Existem famílias que fazem o uso de punições físicas em diferentes níveis, com surras, palmadas, beliscões, chegando a práticas mais graves de agressão contra o corpo da criança, podendo causar queimaduras, fraturas e outras lesões. Tais práticas são passíveis de punição, de acordo com o que está previsto na Lei da Palmada.
É o que o delegado da Delegacia Especializada de Defesa dos Direitos da Criança e Adolescente de Cuiabá, Clayton Queiroz Moura, explica que acontece com a maioria dos casos, quando a polícia chega ao endereço da denúncia. Muitos pais e responsáveis dizem que está "educando" para, no futuro, essas criançaas "não irem presas". Segundo o delegado, não há um dado consolidado de números exatos de denúncias de violência física contra crianças na Capital, mas que 80% são na região do bairro Pedra 90.
"Sinceramente, não sei dizer o porquê de grande parte das denúncias estarem concentradas nesta região [Pedra 90], talvez poderia dizer que se trata de um bairro periférico? Mas, não, essas denúncias não afetam somente a classe pobre.
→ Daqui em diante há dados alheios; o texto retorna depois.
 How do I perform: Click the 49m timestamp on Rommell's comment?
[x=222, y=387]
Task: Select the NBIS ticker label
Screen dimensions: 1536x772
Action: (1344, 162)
Mas recebemos denúncias de todos os tipos e, ao chegar no local, encontramos crianças em locais insalubres, outras sem lesões aparentes ou outras que precisamos encaminhar até para um abrigo", disse.
"TRADIÇÃO"
A grande maioria dos casos de violência contra a criança é motivada por um comportamento antigo ou "tradição de família", ou seja, educação com palmadas, que pune qualquer deslize de comportamento e desobediência com tapaz, chineladas e surras de cinto. Esta prática vem a partir de uma construção social e cultural sobre a relação entre adultos e crianças, como explica a especialista em desenvolvimento infantil.
Vidotto esclarece que a personalidade de uma criança é formada na primeira infância, de 0 a 3 anos, quando a área cerebral é desenvolvida através de duas coisas: o contato físico e interações sociais positivas, ou seja, quanto mais acolhimento, melhor e mais desenvolvida será a criança. Segundo a terapeuta, a relação entre a criança com os cuidadores principais literalmente define como a química do corpo se desenvolverá.
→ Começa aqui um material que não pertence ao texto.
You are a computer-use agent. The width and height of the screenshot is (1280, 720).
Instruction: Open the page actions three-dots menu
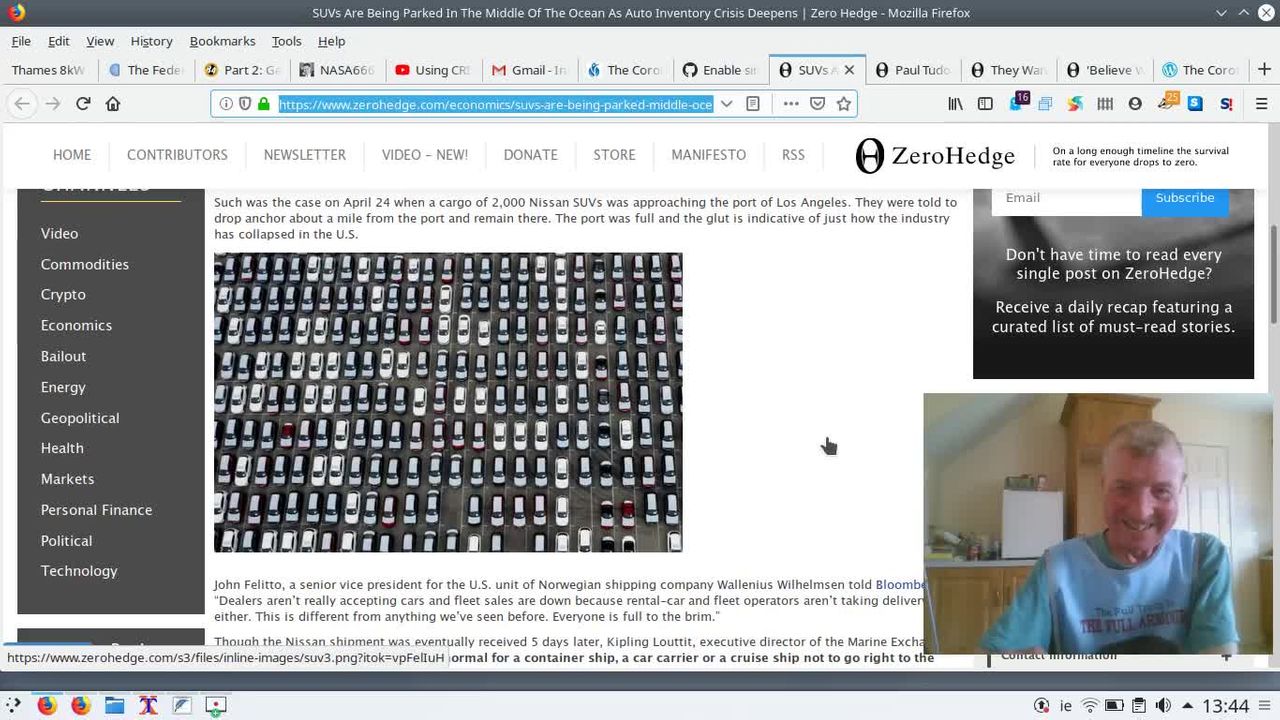[x=791, y=104]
“A área cerebral responsável pelo que chamamos de personalidade é o córtex orbitofrontal. A fase mais importante se dá de 0 a 3 anos de idade. A melhor maneira de educar uma criança é com ferramentas que possibilitam o desenvolvimento de virtudes [habilidades emocionais]. Oriento aos pais uma remodelação de educação autoritária ou negligente, buscando o caminho do que chamo de autoridade amorosa dentro de cada família. A cada escolha educacional não violenta, você ensina o seu filho sobre como se relacionar com a violência”, elucida a especialista.
O delegado explica que a investigação de denúncias de violência contra crianças é bastante complexa, uma vez que precisa ser analisado desde o ambiente em que elas são encontradas até que ponto essas palmadas, surras ou lesões afetaram a vítima infantil. Ainda segundo ele, os motivos de violência são assustadores, muitos são fúteis, outros até porque a criança bateu nos pais. Mas Clayton afirma que nenhuma punição educa a criança.
"Temos que esclarecer que punição não educa criança, em nenhuma circunstância. Acredite se quiser, mas o motivo de surras nas crianças pelos pais é, primeiro, porque comeram algum alimento não permitido pelo responsável. Já o segundo é por qualquer outra desobediência. Nós ficamos chocados e tentamos conversar com aquele responsável dizendo que isso pode afetar o desenvolvimento da criança, já que muitas vezes a lesão não fica aparente na vítima e não temos o que fazer a não ser ir embora", finalizou.